I Hitched a Ride with a Truck Driver and I Don’t Regret It
The sun was sinking behind the hills and leaving the highway stained orange, a color that was already fading fast. Camila walked along the shoulder with a steady stride, more out of pride than conviction. She stopped for a second to adjust the plaid shirt she wore open over a white tank top, then tied it above her waist almost without thinking. She was twenty-eight, and she had the uneasy certainty that she had never felt so alone in the middle of nowhere.

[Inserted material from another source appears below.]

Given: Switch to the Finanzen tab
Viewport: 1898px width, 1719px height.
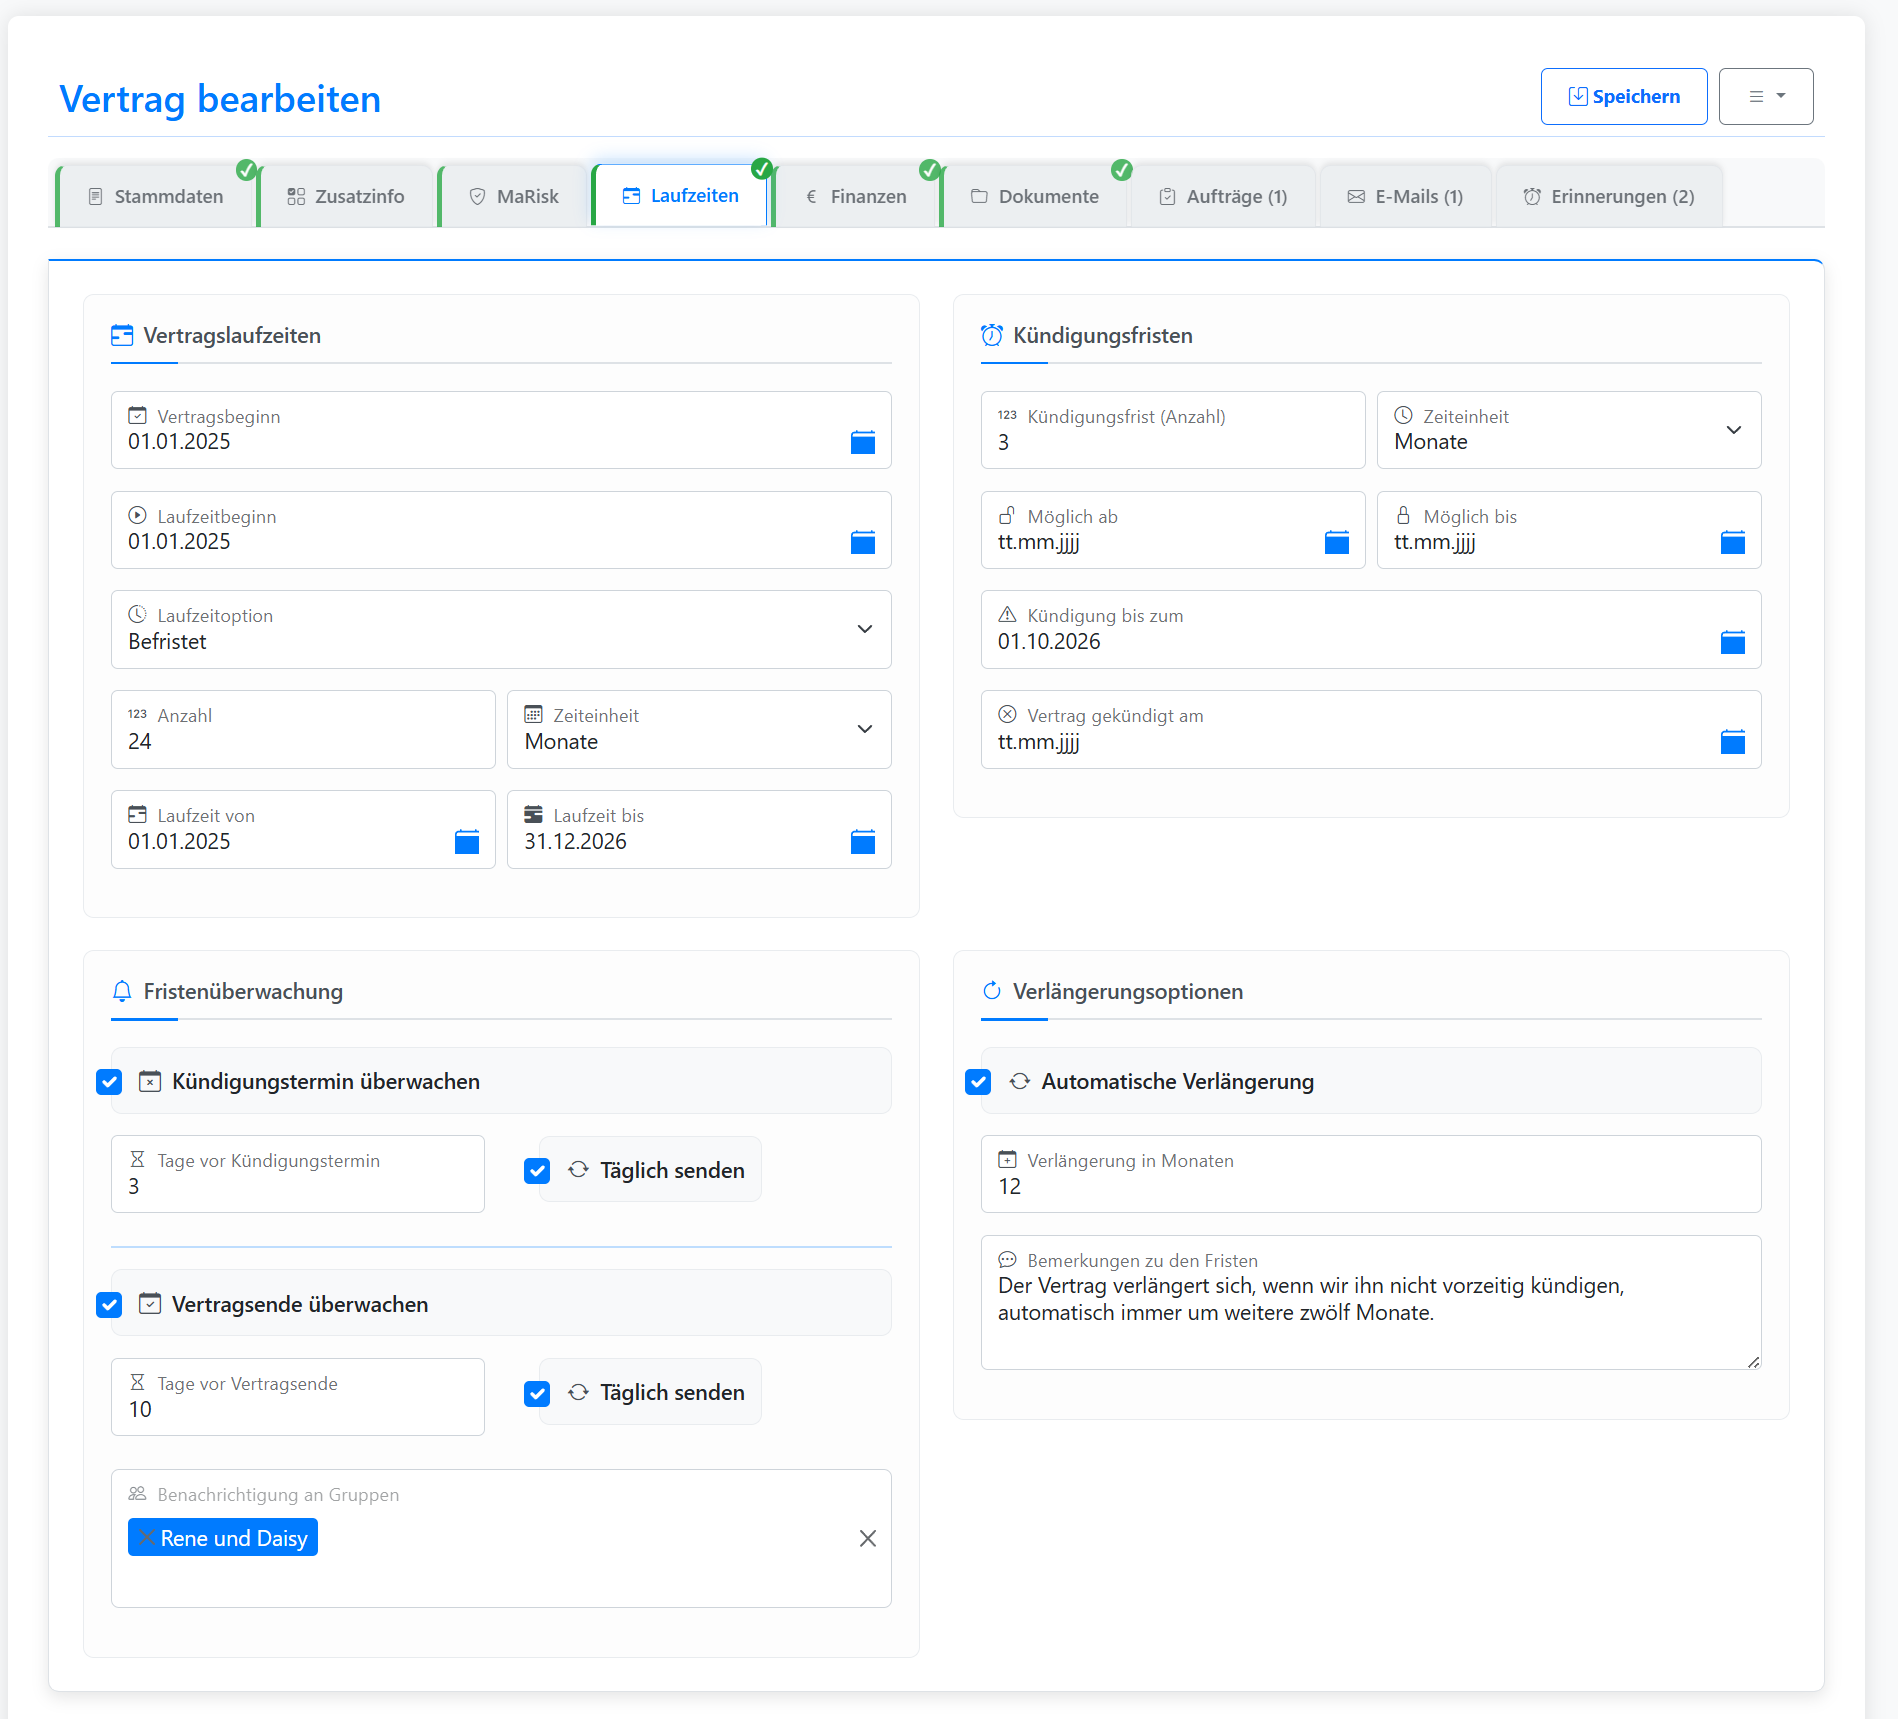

It was the first time she had ever hitched a ride on a road. She had started the trip with Tomás, her boyfriend, but a ridiculous argument ended with her getting out of the car in a fit of rage, slamming the door and watching him pull away without stopping. Now she was there, bag over her shoulder and a strange tingling in her stomach. The odd thing was that this loneliness, instead of scaring her completely, was also making her feel free.
She bit her lip, an old habit she had when nerves got the better of her. The roar of an engine snapped her out of her thoughts. A huge truck was coming slowly, and she, without really thinking through what she was doing, raised her arm and waved with a determination she didn’t fully feel.
The vehicle slowed and stopped beside her with a sigh of brakes. The window rolled down. Behind the wheel was a broad-shouldered man, gray in his beard and wearing a worn cap, who looked at her with a mix of curiosity and caution.
“Where are you headed?” he asked. His voice was deep, as if it came from the engine itself.
Camila shrugged and tried to sound more confident than she was.
“Wherever you’re going,” she replied with a half smile.
The man studied her for a moment longer, sizing her up with dark eyes that had seen plenty of asphalt. Then he stretched out his arm and opened the passenger door.
“Get in.”
She climbed up a little awkwardly and settled into the high seat. The cab smelled of worn leather and cold coffee. He lit a cigarette and offered her one with a gesture; Camila declined with a smile.
“Andrés,” he said, taking a long drag.
“Camila,” she answered, avoiding looking at him too much.
There was something about this man that intimidated her, though not in the usual way. It wasn’t a threat. It was, rather, the calm weight of someone who knew exactly what he was doing behind a wheel.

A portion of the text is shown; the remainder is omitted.